Nou, we begonnen al heel gauw met die stenen. We hadden al heel gauw zo’n hoopje stenen bij de boerderij liggen en zo. Maar dat was mijn man zijn werk hoor. Hij nam ze mee van de akker. Daar kwam ie ze tegen natuurlijk. En dat vertelde hij later aan de Zweedse meneer, dat dat zo gegaan was. Hij zegt:
"Want wij zijn eigenlijk al veel langer daarin bezig, maar niet van jullie polder."
Die namen moet je weten en daar was Reyer dan niet sterk in. En dan kwam Gerrit van der Heide, en die maakte die boekjes.

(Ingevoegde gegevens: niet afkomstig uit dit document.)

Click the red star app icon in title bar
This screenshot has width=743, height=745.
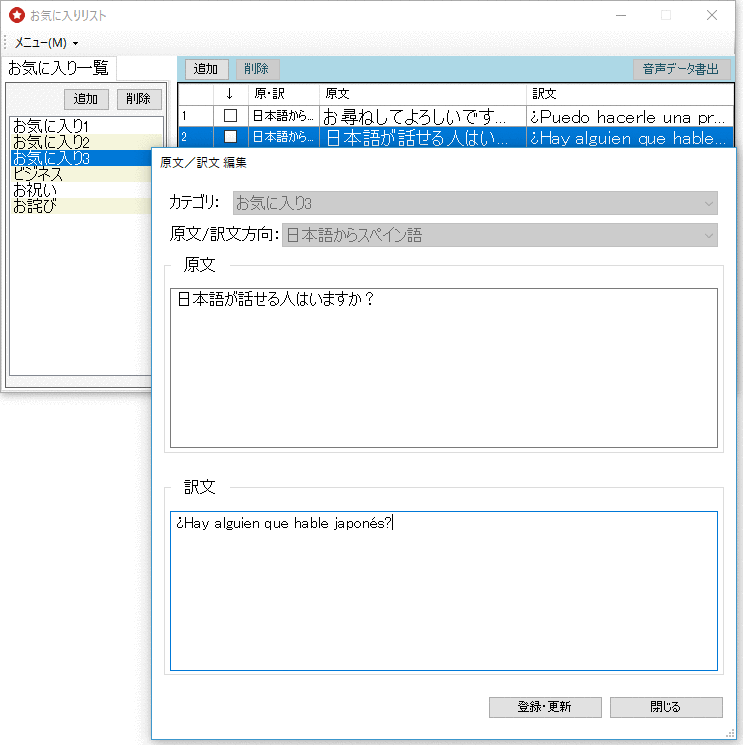[16, 16]
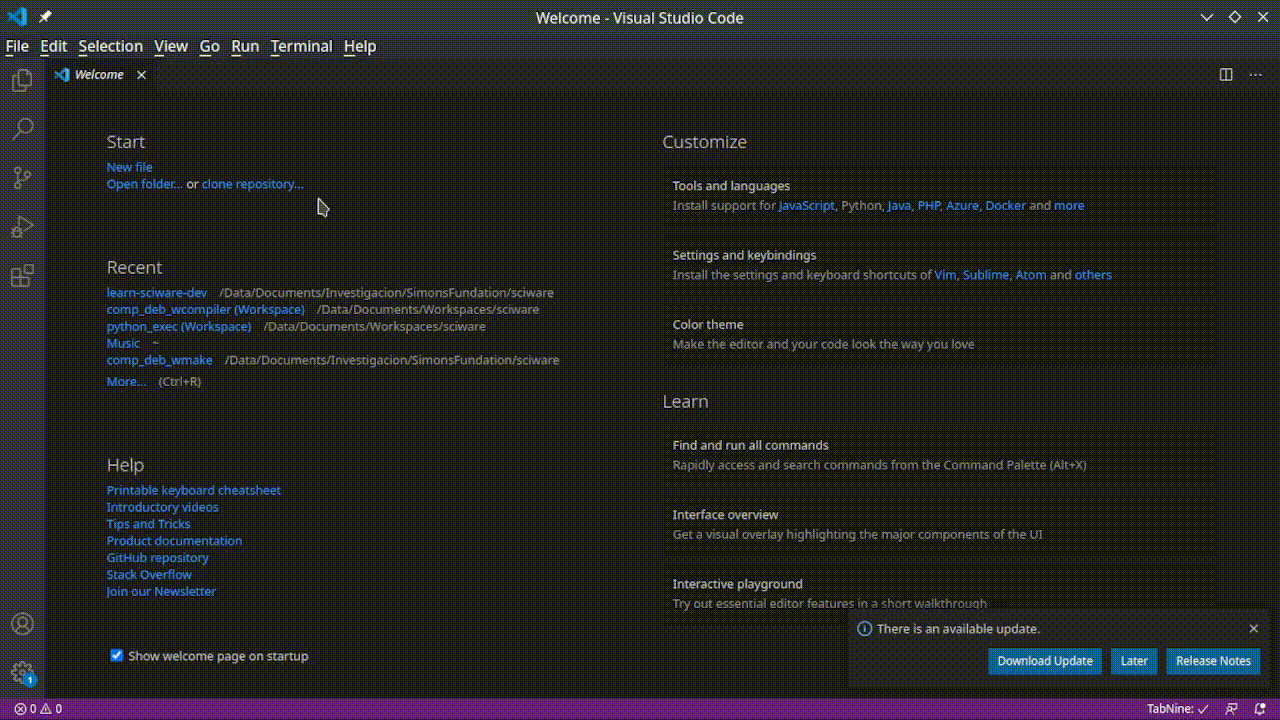
Task: Click the New file link
Action: click(x=129, y=167)
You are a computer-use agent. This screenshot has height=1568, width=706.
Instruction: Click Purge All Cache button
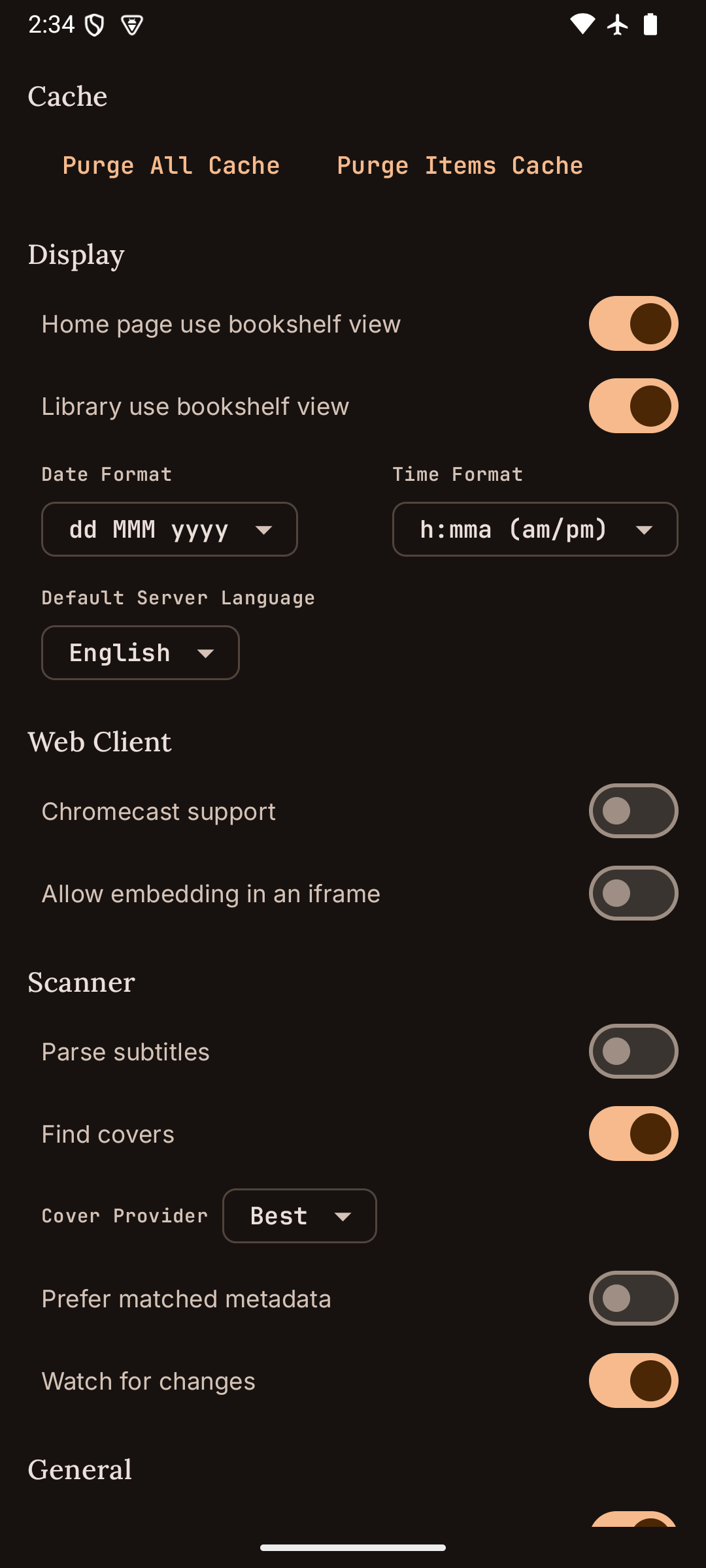pyautogui.click(x=171, y=165)
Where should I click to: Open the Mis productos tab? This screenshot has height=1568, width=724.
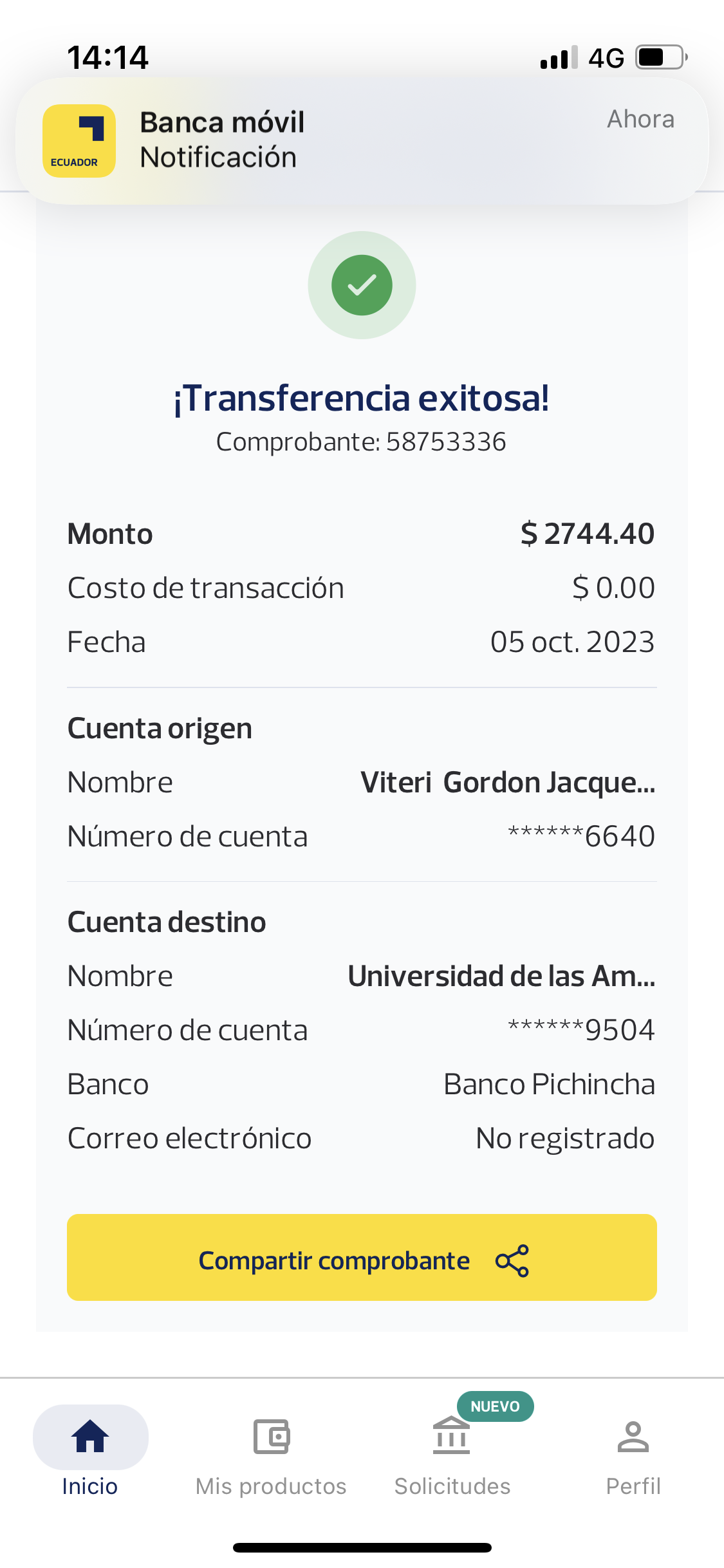point(271,1485)
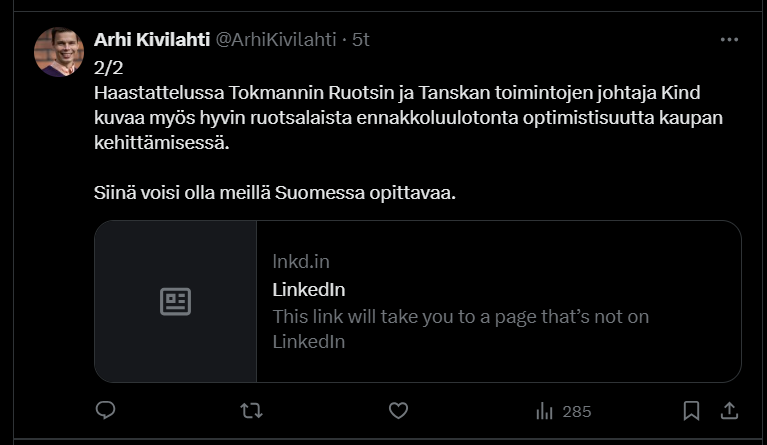Bookmark this post
The height and width of the screenshot is (445, 767).
pyautogui.click(x=691, y=410)
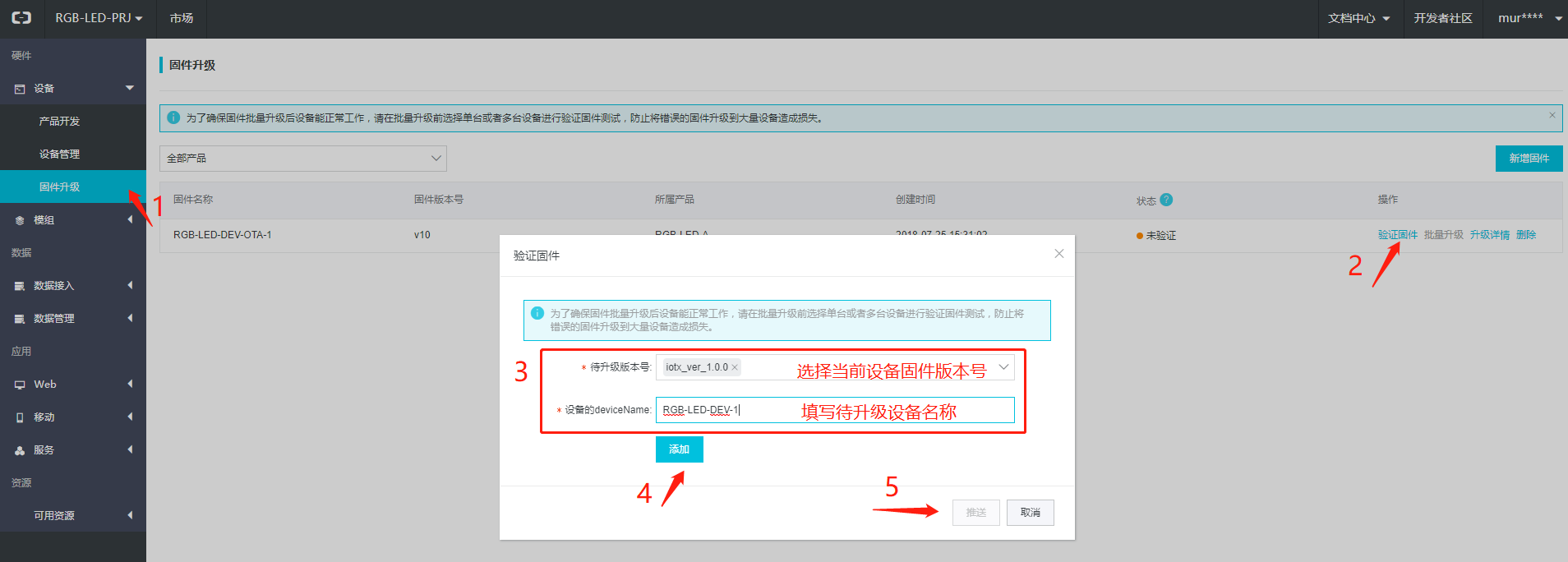
Task: Click the 模组 sidebar icon
Action: coord(20,220)
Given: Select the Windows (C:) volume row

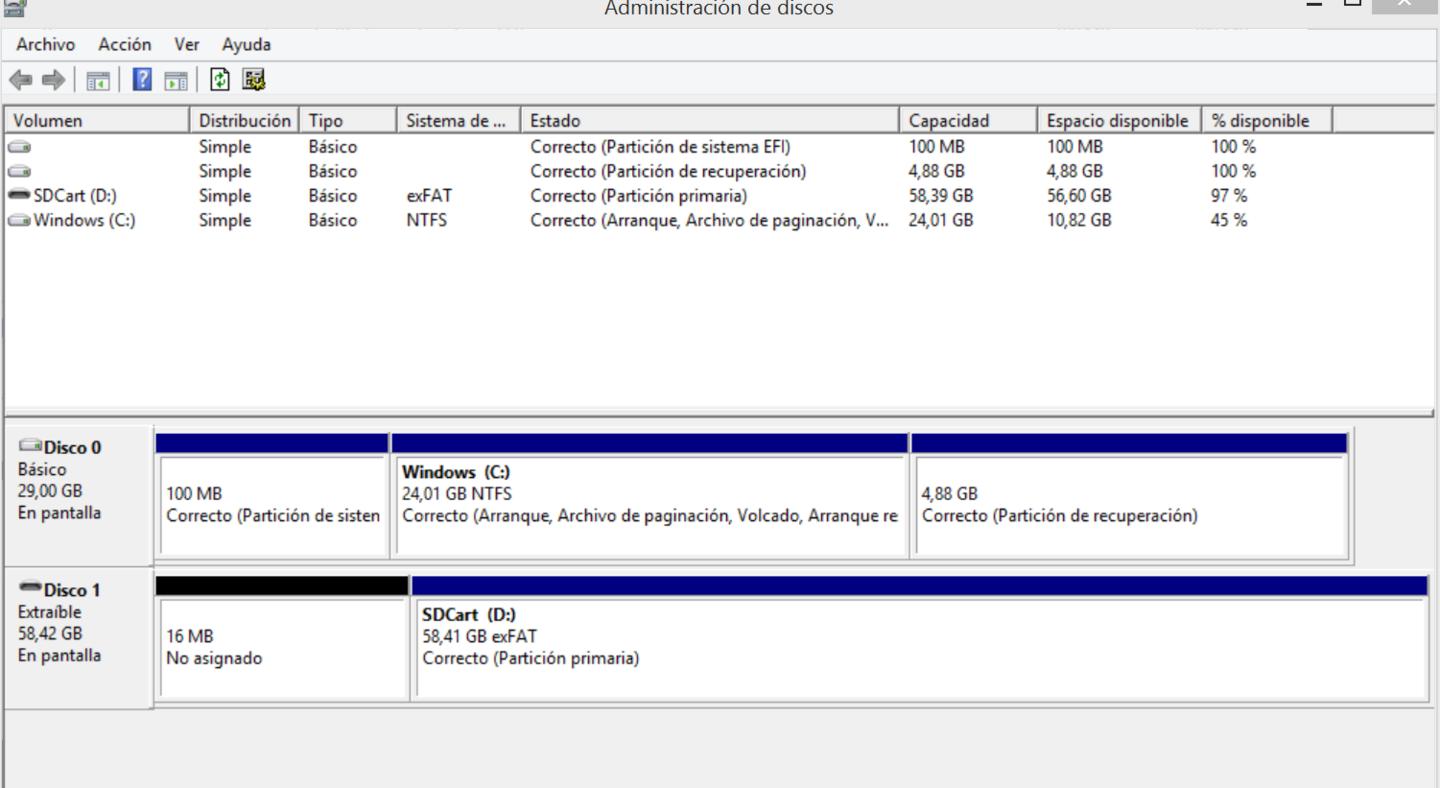Looking at the screenshot, I should click(x=84, y=220).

Daar hadden wij natuurlijk weer steun aan om ze te vinden later, want ze moesten weer teruggevonden worden. Ja, het is zo een hele mooie hobby geweest. En nog hoor, nog. Dat zijn zijn zaagdingen. Want nu komen de kleine jongens bij hem: "Opa, dat moet je maar eens voor me zagen." Kijk, dit zijn de stenen. En dit zijn de Finnen. En toen kwamen ze hier en ze zeggen:
"Hoe komt Reyer Baken aan Finnen, aan Finse stenen? Dat kan helemaal niet, want je kan er helemaal niet komen."
Maar bepaald wel, want hij kwam er wel.